The first job each of us has every day is the original act of selfishness: our basic survival. If you don’t survive, nothing else really matters. The good news is if you’re reading this right now you’ve figured that one out. But after that, everything else in your life is just a matter of perspective, focus, and investments. The problem is that anyone (maybe even you) who struggles finding peace as they understand it, has never moved beyond their original perspective. For those who are self-focused, the world is intrinsic, not extrinsic and their existence is consumed by their thoughts, their feelings, their reactions, and nothing more. Good or bad, it’s all about them. It’s the only investment they know how to make.

Moving focus from inside to outside may seem very counter-intuitive, but without it, you will never find peace as you understand it. Why? Because you will be consumed by the thoughts and feelings that only live in a self-focused world…anger, bitterness, resentment, blame. Did someone hurt you? Maybe they did. But did you stop and ask what their intention was, if it was a miscommunication, or were you only focused on yourself and how hurt you were? Did something bad happen to you? Maybe it did. But did you see yourself as a victim or a volunteer? And what of that relationship that just ended. Were you constantly blaming your person for not being who you hoped they were, or did you ever consider that maybe they were just being the only person they know how to be?

The examples are countless, but the point remains the same: if all you focus on is yourself, you will always be consumed by the poison of your own selfishness, and you will never find a sense of peace as you understand it or not. If all of this sounds uncomfortable or even a little brutal, it kind of is. But if you find yourself in pursuit of your own version of peace as you understand it and not doing a very good job, here are 3 simple steps that can help.
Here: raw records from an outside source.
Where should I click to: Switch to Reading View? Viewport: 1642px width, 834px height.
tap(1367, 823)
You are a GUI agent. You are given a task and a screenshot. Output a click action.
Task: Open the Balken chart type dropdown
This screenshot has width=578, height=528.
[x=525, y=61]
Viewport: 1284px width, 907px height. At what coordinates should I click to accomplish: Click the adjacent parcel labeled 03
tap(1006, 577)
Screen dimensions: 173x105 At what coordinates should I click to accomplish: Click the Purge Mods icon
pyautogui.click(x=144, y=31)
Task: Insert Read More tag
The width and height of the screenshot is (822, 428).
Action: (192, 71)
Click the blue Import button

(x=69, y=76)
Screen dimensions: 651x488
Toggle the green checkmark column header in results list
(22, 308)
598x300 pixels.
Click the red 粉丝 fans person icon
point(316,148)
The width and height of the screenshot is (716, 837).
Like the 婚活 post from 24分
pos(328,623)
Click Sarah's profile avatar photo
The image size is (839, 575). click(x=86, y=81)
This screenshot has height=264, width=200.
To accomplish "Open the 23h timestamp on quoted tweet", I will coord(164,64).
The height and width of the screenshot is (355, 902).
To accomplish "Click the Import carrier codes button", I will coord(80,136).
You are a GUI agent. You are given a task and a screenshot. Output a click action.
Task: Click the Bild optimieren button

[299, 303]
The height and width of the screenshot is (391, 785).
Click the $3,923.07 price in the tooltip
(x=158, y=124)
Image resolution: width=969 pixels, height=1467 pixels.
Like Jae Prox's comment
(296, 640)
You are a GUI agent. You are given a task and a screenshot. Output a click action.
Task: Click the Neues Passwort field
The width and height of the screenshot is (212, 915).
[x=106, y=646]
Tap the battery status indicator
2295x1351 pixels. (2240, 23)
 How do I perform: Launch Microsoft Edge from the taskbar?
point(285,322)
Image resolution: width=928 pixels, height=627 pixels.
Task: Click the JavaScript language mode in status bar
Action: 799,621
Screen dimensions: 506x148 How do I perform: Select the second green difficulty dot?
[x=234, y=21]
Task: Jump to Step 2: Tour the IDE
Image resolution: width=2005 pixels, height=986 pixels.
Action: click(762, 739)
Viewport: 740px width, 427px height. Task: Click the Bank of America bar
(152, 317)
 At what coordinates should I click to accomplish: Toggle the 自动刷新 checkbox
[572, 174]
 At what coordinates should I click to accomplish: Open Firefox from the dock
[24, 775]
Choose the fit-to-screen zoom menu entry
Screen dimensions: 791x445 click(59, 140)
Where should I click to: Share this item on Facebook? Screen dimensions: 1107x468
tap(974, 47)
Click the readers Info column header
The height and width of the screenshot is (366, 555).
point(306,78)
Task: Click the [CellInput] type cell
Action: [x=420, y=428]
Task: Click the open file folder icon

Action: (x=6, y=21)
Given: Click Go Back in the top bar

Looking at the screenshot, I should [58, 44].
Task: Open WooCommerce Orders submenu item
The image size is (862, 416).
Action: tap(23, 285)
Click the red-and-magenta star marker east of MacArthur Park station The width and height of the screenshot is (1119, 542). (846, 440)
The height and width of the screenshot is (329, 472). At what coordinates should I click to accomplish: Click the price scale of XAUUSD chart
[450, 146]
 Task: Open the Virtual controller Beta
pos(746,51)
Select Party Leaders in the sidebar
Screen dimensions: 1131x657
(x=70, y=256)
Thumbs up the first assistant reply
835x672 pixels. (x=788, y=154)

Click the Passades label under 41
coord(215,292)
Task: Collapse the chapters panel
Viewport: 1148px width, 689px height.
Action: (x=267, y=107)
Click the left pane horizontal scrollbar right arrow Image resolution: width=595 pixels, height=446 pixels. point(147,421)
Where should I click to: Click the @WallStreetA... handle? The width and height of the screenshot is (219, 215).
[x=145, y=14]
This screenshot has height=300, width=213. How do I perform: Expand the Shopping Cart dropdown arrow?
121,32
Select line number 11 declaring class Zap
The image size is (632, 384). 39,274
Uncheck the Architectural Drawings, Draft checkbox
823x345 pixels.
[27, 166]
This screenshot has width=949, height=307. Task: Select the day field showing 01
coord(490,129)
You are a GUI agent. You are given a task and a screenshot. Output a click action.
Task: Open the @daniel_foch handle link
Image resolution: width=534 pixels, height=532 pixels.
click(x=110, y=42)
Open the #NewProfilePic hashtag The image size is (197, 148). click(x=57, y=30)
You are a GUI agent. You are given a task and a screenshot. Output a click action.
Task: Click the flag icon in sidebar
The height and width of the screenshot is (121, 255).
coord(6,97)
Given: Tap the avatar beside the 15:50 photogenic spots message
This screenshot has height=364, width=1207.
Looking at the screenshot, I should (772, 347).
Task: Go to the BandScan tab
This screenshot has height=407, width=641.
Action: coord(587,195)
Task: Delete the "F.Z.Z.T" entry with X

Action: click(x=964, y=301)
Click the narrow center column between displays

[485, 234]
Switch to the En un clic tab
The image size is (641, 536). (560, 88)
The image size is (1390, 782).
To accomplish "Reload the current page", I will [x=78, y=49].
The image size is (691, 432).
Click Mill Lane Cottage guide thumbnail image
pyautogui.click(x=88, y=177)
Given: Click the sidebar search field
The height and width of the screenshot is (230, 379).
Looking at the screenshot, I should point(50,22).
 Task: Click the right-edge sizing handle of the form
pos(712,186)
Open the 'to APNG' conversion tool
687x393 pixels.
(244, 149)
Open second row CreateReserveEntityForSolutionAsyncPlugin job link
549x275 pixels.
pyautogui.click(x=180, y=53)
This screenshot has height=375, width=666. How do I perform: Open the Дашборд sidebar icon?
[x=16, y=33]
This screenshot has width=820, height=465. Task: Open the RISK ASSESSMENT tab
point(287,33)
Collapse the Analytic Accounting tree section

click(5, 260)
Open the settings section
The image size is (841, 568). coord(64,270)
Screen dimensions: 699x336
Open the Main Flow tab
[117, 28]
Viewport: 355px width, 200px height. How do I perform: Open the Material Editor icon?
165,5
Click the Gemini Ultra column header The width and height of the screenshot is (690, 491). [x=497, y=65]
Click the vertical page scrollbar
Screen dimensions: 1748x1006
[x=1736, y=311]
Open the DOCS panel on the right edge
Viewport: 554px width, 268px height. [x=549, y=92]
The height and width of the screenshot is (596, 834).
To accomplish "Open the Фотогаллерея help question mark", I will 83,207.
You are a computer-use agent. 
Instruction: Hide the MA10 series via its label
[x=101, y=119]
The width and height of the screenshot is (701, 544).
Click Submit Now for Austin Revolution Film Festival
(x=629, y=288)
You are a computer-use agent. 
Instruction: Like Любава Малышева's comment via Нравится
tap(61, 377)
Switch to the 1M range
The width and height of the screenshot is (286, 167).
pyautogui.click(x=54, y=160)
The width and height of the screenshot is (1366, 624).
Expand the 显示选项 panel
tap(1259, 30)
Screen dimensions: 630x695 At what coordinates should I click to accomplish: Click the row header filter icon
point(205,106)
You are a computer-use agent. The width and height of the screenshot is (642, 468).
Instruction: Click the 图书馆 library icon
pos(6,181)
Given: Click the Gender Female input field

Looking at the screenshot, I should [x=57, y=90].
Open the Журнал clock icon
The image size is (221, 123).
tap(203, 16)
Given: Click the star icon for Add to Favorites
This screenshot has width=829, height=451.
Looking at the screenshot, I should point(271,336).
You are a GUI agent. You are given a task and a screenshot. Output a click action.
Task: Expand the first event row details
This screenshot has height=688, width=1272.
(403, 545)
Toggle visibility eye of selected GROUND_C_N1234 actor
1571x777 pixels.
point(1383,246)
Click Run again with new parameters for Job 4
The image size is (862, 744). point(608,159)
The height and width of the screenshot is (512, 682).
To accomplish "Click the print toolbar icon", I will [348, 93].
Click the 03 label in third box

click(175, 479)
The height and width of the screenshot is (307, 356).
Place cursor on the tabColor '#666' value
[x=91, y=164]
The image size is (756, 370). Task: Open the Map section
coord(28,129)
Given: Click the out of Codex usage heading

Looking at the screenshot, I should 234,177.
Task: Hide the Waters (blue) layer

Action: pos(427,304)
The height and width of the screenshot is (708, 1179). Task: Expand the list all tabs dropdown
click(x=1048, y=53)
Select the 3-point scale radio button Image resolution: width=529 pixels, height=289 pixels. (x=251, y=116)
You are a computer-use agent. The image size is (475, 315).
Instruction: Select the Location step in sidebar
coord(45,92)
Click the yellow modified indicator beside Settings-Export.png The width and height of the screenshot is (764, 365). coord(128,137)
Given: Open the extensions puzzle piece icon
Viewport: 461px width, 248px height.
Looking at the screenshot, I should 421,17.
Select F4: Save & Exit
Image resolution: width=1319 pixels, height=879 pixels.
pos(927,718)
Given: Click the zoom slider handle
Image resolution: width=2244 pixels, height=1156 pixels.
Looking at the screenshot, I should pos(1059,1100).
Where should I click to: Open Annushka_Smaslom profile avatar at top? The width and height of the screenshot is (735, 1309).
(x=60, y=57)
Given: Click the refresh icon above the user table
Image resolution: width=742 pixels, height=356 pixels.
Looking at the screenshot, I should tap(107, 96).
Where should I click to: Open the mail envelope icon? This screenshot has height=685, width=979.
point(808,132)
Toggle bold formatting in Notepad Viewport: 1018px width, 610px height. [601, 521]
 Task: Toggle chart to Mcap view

1. Learn to pause. Most of our problems start not in our actions or even our reactions, but in our inability to just take a physical, mental, and emotional time out. Changing behavior and changing thinking isn’t easy, especially if you’re over 25, but it is possible. The first step is to just pause and gather yourself. This is especially important if overreacting is your brand.

2. Be honest. Take an inventory of your life and the situations you’ve been in before. If you can do this and do it honestly, you’ll quickly see most things, once you get beyond them, are never as bad as they seemed before they happened.

3. Be grateful. A common morning ritual for many is called, “doing your gratitude’s”. It’s taking a few moments to take inventory of the blessings in your life, even if all you can see is the scorched earth all around you. Gratitude will move you from a mindset of internal and empty, to external and abundant. Take that abundance into the world in all your affairs and magic will happen. But most of all you’ll just feel better, and that my Sunday friend, is a gift you deserve to give yourself every day. Peace be with you.

Good luck and have a good week.

Joe Still
2024.04.14

Cite
“To enjoy good health, and to bring true happiness to one’s family, one must first discipline and control one’s own mind.”